Your objective: Word for word, copy the line that contains "Task: Uncheck the" and each line after it in the data below. Pictures stay out of the copy.

Collected data:
══════

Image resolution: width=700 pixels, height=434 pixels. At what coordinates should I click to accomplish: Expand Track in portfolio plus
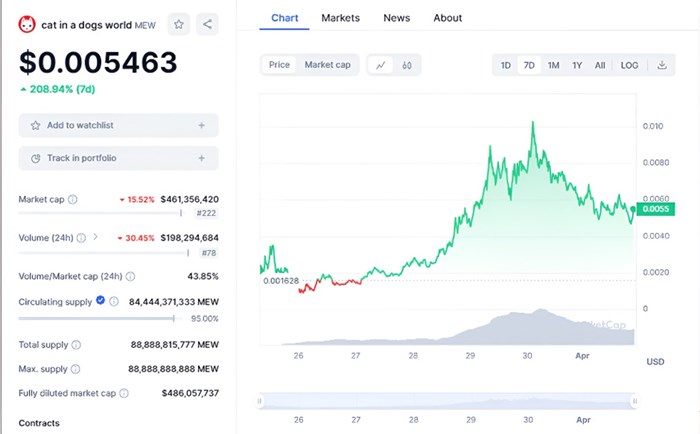pos(201,158)
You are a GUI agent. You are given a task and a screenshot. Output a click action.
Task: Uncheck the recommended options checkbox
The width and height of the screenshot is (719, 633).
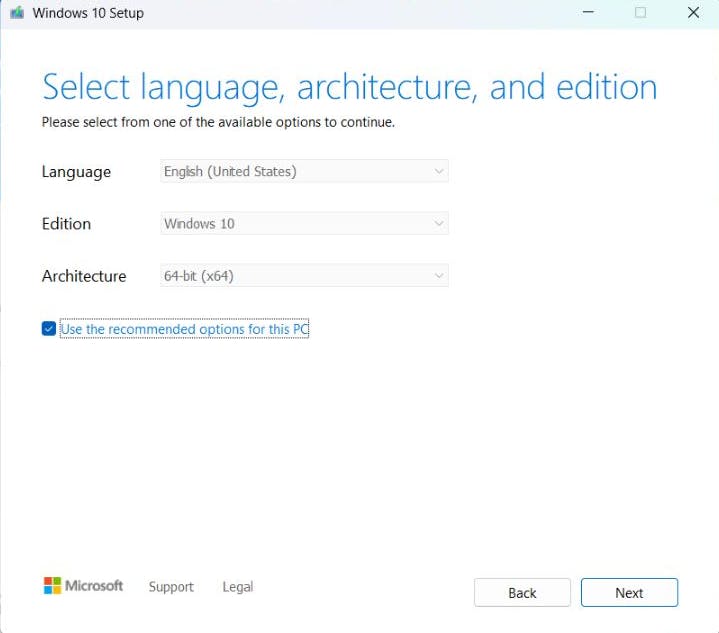(x=49, y=328)
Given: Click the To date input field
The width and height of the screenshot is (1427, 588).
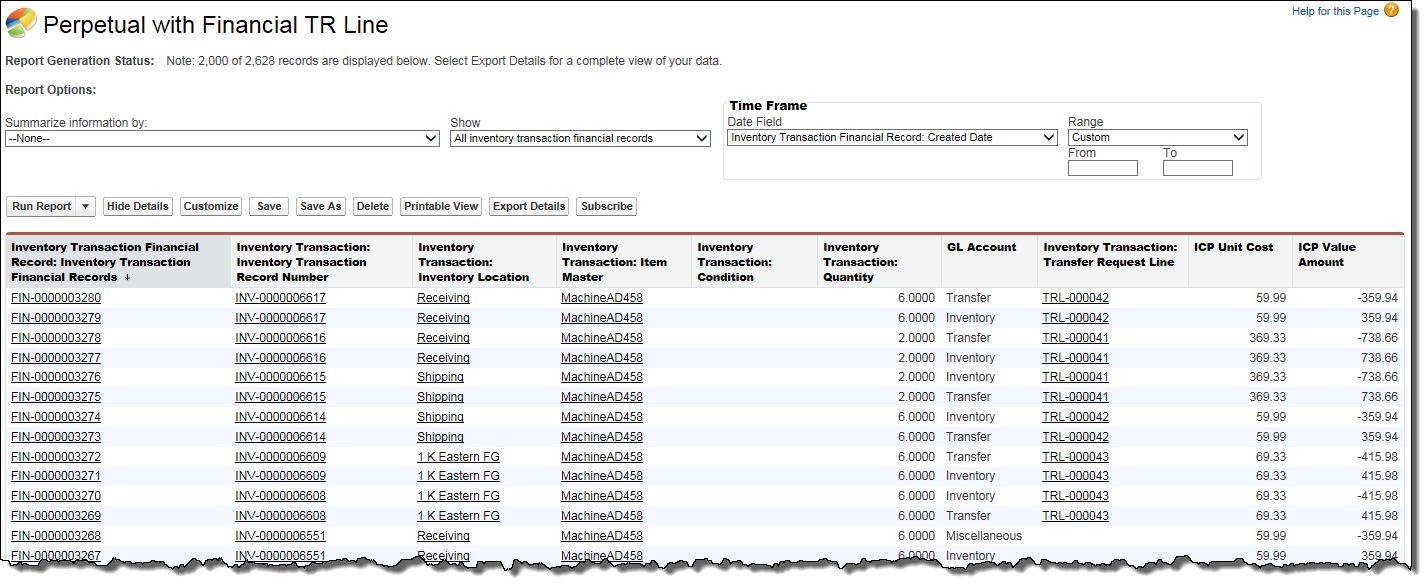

══════

Response:
Task: Uncheck the recommended options checkbox
The width and height of the screenshot is (719, 633).
(x=49, y=328)
Given: Click the To date input field
The width and height of the screenshot is (1427, 588).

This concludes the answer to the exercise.